The default report provided with CPM “Top 25 most recent Viruses” only has the name and detection time, i managed to get the infected file in there but i also want the action taken to appear in the report and email sent.
So far I got:
"(html "
" & “New Virus Detected” & html "
" & html "
" & "Computer Name: " & item 0 of it as string & html "
" & "Virus Name: " & item 1 of it as string & html "
" & "Infected File: " & item 3 of it as string & html "
" & "Detection Time: " & item 2 of it as string & html "
“) of (name of item 1 of it, tuple string item 1 of item 1 of item 0 of it, tuple string item 0 of item 1 of item 0 of it, tuple string item 5 of item 1 of item 0 of it) of ((item 0 of it, values of item 1 of it) whose (item 0 of it = (it as time) of tuple string item 0 of item 1 of it) , computer of item 1 of it) of (maxima of (it as time) of tuple string items 0 of values of results of it, results of it) of property 1 of fixlet 21 of bes site whose (name of it = “Trend Core Protection Module”)”
The virus detection notification and its lack of detail has been an on-going issue for us and we’ve explored many options on how to provide more detail in the e-mail alerts. Nothing really panned out until now. This customized report is EXACTLY what we’ve been looking for for the last 2 months. I think many CPM customers would be very happy to have this more detailed report and it might even be beneficial to offer this as an out-of-the-box option with CPM. Thanks very much, Sminisini!
Thank you very much for taking the time to work through this and define such an excellent report. I will take a look at this in a bit more detail and see what we can do about making this a canned report. In the meantime, what other report types are people looking for? Feel free to either share here or contact me directly. Either way, this would be an excellent way for us to work on improvements to the product to make it better for you!
Spot on, thanks Sminisini - report is what we’ve been after since moving from Bigfix AV to Trend - saves time having to refer back to the CPM dashboard looking for the infected file and remediation action.
Spot on, thanks Sminisini - report is what we’ve been after since moving from Bigfix AV to Trend - saves time having to refer back to the CPM dashboard looking for the infected file and remediation action.
I’ve attached a new version of the report which has the user name included in the email alert.

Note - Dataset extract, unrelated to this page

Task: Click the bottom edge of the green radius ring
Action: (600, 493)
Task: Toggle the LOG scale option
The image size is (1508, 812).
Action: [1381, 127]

I have not included the user name in the normal report as it would only report the currently logged in user and that may be different to the one that was logged in at the time of infection.

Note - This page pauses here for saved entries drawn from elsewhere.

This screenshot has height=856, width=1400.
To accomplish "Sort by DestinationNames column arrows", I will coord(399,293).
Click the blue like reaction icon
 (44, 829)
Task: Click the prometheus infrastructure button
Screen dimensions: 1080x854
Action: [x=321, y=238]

Hi sminisini, great addition to a very useful report…just testing the new report and having a problem with the output. Scheduled to run when the report changes, report is emailed but no content appears apart from the name of the report - have attached a screenshot.
Recently upgraded to v8 and running Outlook 2007…have you had success running the same software?

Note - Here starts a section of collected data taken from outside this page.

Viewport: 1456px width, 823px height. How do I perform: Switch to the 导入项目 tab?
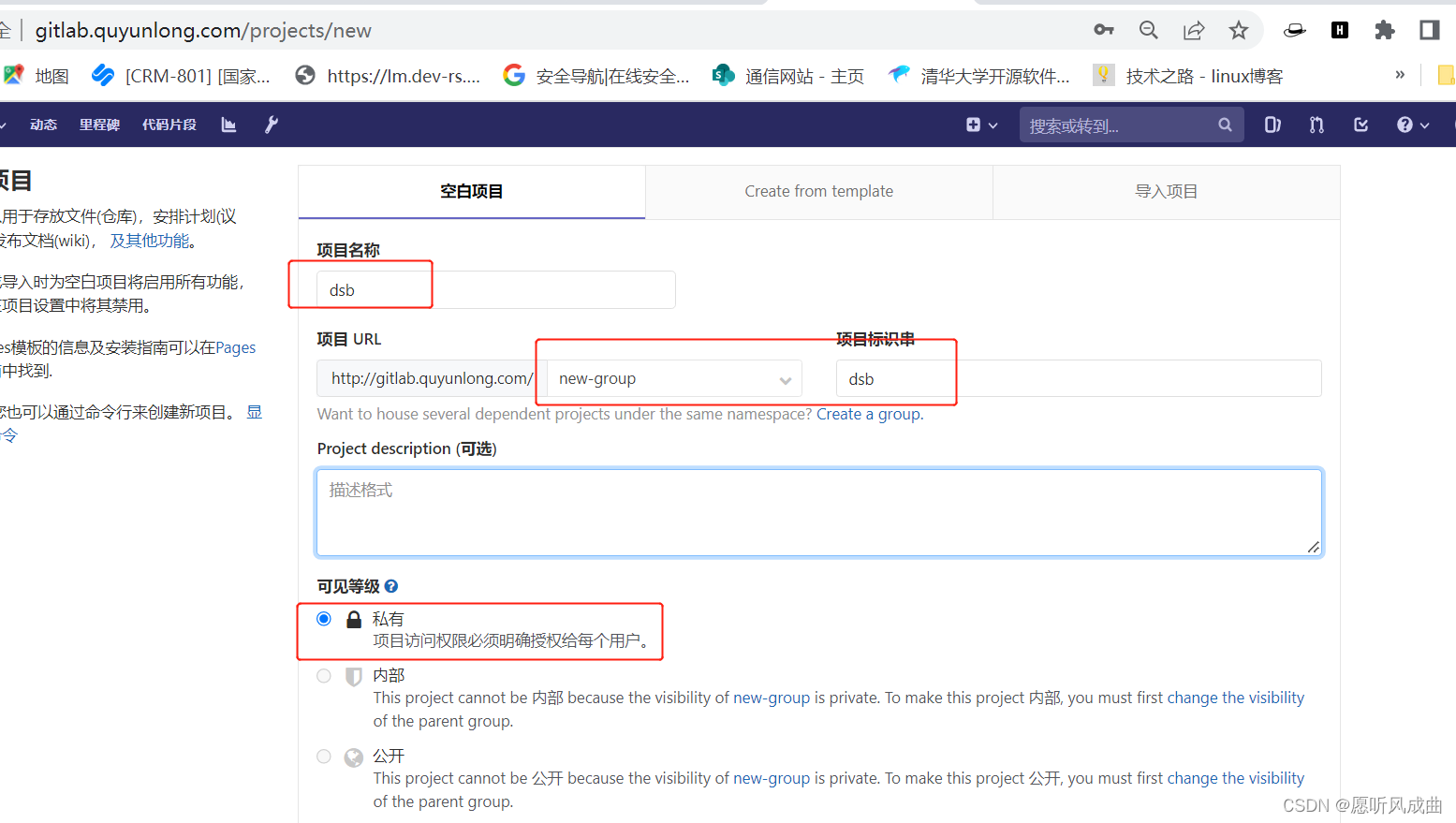(x=1166, y=191)
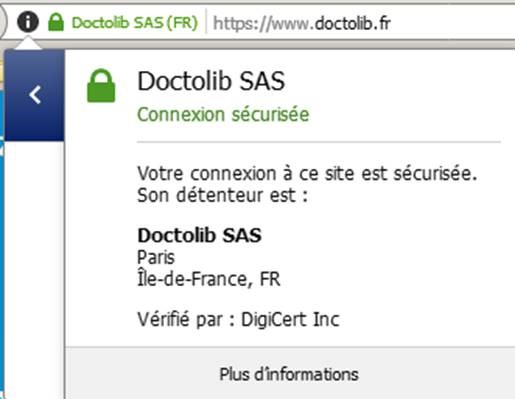Click the Île-de-France, FR region line
This screenshot has width=515, height=399.
point(209,279)
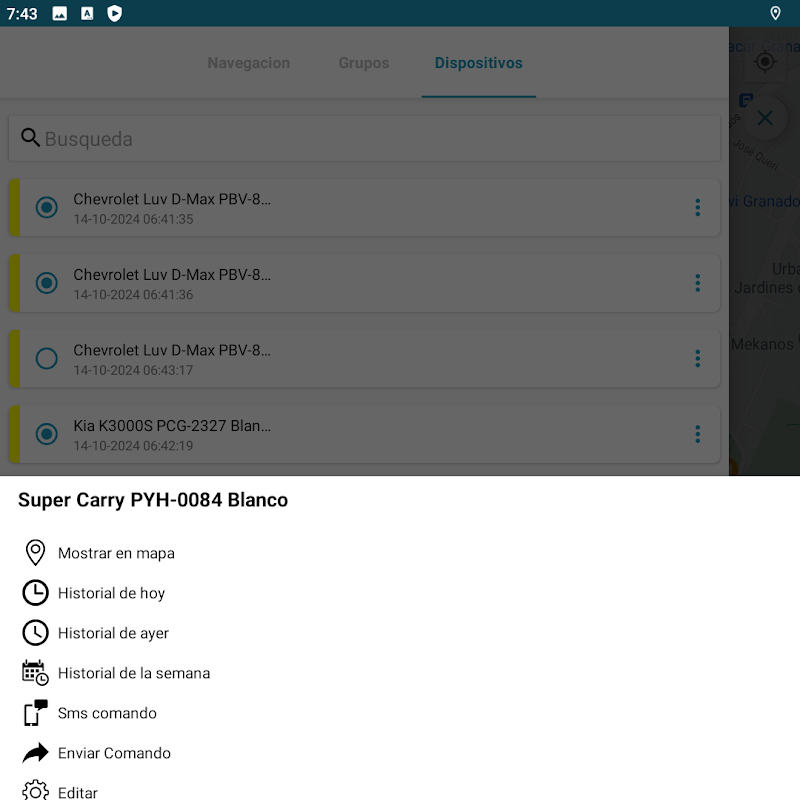This screenshot has height=800, width=800.
Task: Toggle radio button of first Chevrolet Luv D-Max
Action: pos(46,207)
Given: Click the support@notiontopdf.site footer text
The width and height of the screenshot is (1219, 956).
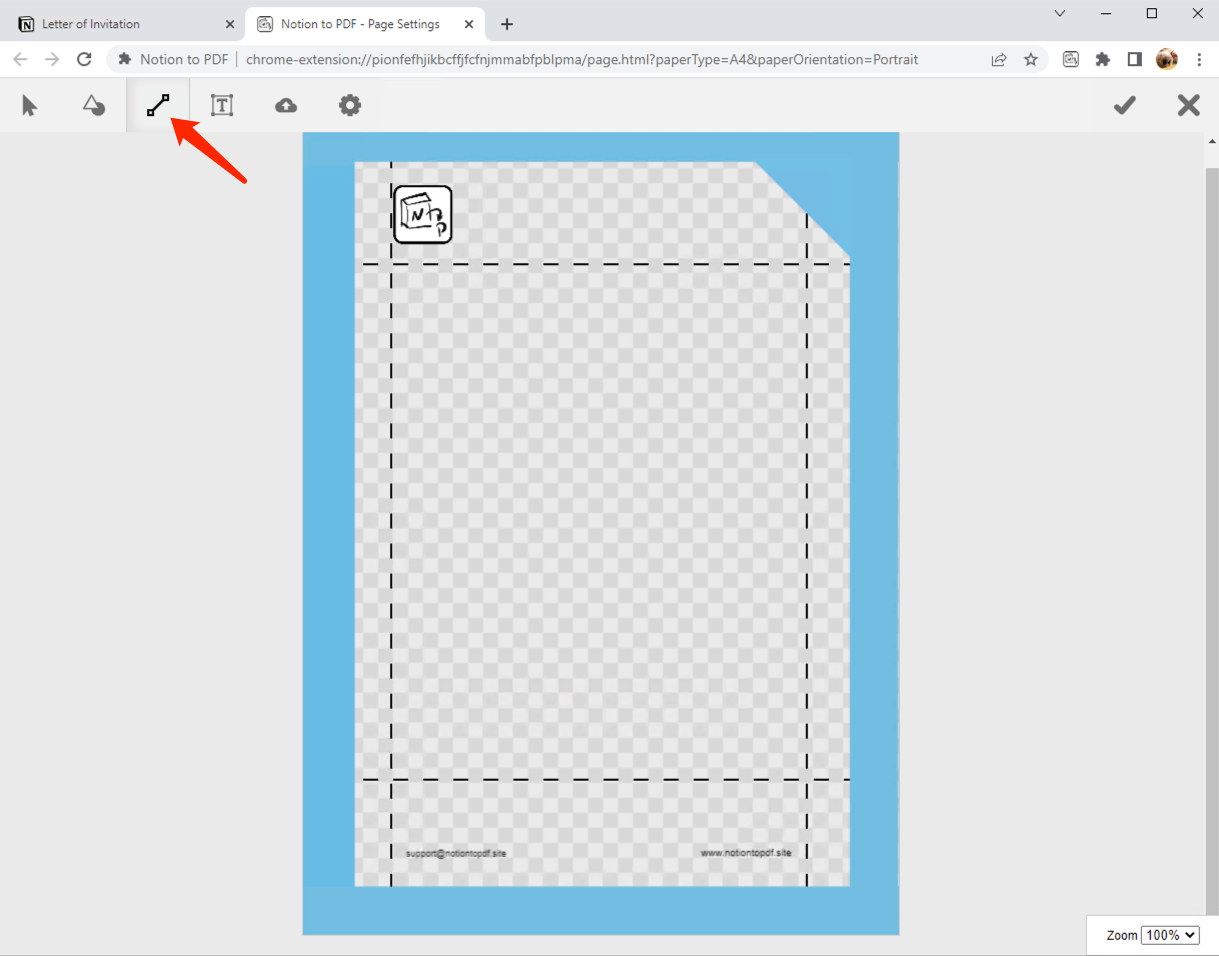Looking at the screenshot, I should [x=456, y=853].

I haven’t tested the report in v8 yet, have you tried the latest report (with the username) or the original one? The report with the username may not be the best to use.
Very nice report…thank you! I was wondering if it can be edited to not include “Passed a potential Security Risk” items…so basically only include fails such as clean fail, delete fail, move fail…that type of thing. Also we have company names setup as retrieve properties…would a value of a specific retrieve property that stated Company Name be able to be added easily? Any help with this would be great. Thanks for all you have done.
I’ve modified the report (email and normal report) so it doesn’t include the “Passed a potential security risk” messages. I’ve also integrated the BES property “Location By Subnet” as an example on how you could integrate your custom retrieved property in the report.
This report has not been tested in version 8 nor has it been tested with the scheduled tasks however I would think this report would work fine in v7.
Thanks
(Please email me directly if you need help changing the property to your own custom one).
I know this thread is several months old, but I’d be very interested in getting the last version of the report mentioned. The one that wouldn’t upload. Or if there is something newer, that would be great. Thanks!